İspanya’nın bazı bölgelerinde, plaj kumlarının çalınmasını önlemek adına, plaj kumlarının DNA’sı kaydediliyor. Yani, kumumuzu çaldığınızda, elinizdeki kumun Ilıca’dan olduğunu kanıtlamak mümkün. Bu durumda “rüzgar savurdu” gibi bahanelerin işe yaramayacağını belirtmekte fayda var.
Hawaii: Kum Çalana 100 Bin Dolar Ceza
Hawaii’de, plajlardan kum, taş, çakıl ve hatta tek bir kum tanesi bile almanın cezası tamı tamına 100 bin Dolar! Bu durumda, hatıra olarak bir avuç kum almak isteyen turistler, havaalanında yakalandıklarında oldukça ağır bir ceza ile karşı karşıya kalıyor. Ülkemizde ise “bir kamyon yumurta alsam kim anlar?” düşüncesiyle hareket edenler var ve bu rahatlık, denetim eksikliğinden kaynaklanıyor. Kum çalanlara daha caydırıcı cezalar verilmeli, böylece onların “biz senden alacağımız parayla kumdan bir kale yapabileceğiz” söylemi de gerçeğe dönüşebilir.
İtalya: Plaj Kumu Çipli Flaş!
İtalya’nın Sardunya adasında, bazı plajlar özel işaretleme ile korunuyor. Kum çalındığında, hangi plajdan geldiğinin tespiti sağlanıyor. Özetle, dünya genelindeki plajları korumak için teknolojiden ve yenilikçi yöntemlerden yararlanılıyor. Diğer taraftan, bizlerdeki ‘kim görecek ki?’ anlayışı, kumları kepçeyle traşlamadan farksız. Eğer birlikte düşündüğümüzde, İzmir’in en güzel zamanlarını gören son nesil bizleriz.

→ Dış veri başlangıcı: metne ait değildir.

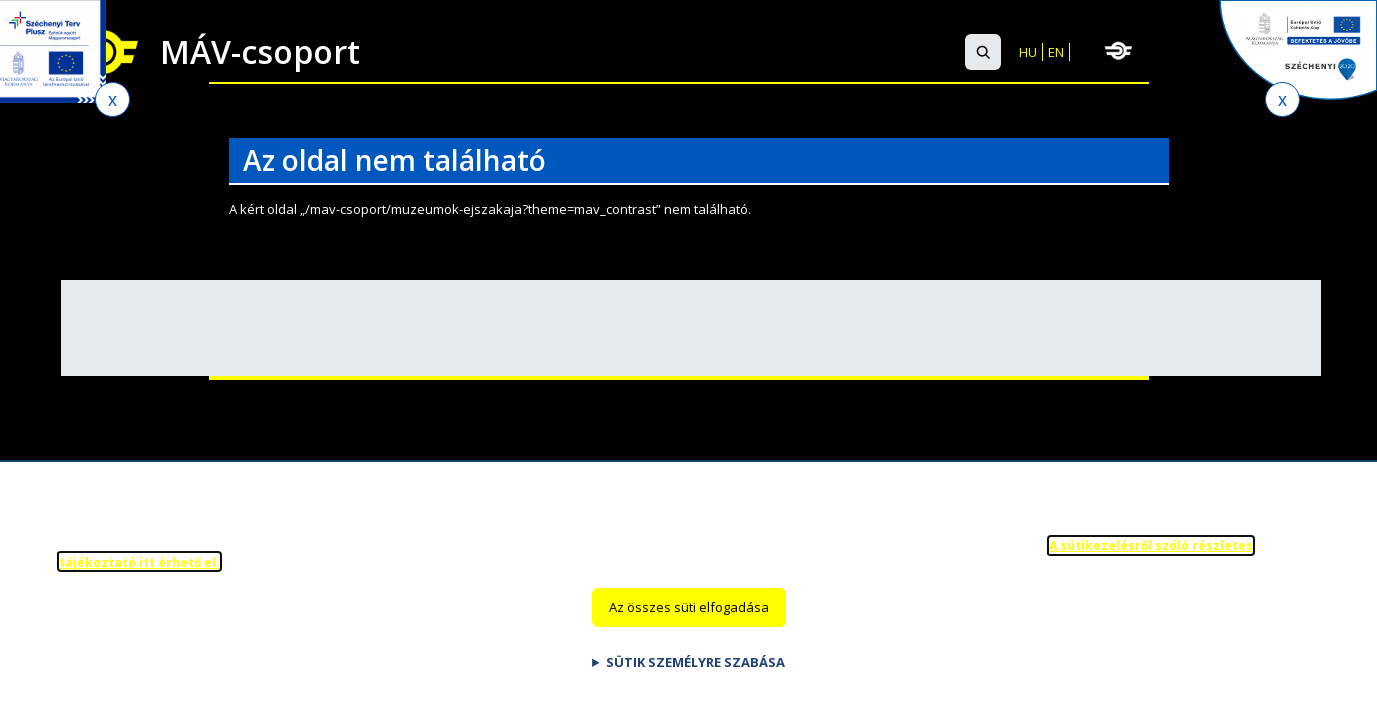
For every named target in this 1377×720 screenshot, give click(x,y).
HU (1028, 52)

Çeşme plajlarına köpek girmesi yasak değildi ama o günlerdeki kumlar da bembeyazdı. Plajın girişi, cüzi bir ücretle gerçekleşiyordu; ancak kimse ardında çöp bırakmaya cesaret edemiyordu. O zamanlarda gözümüz gibi baktığımız plajlar, bugün kötü işletme ve müteahhitlerin etkisi altında varlığını sürdürebiliyor. Dolayısıyla, bizlerin de bu güzellikleri koruma ve sahiplenme sorumluluğunun farkında olmamız gerekiyor.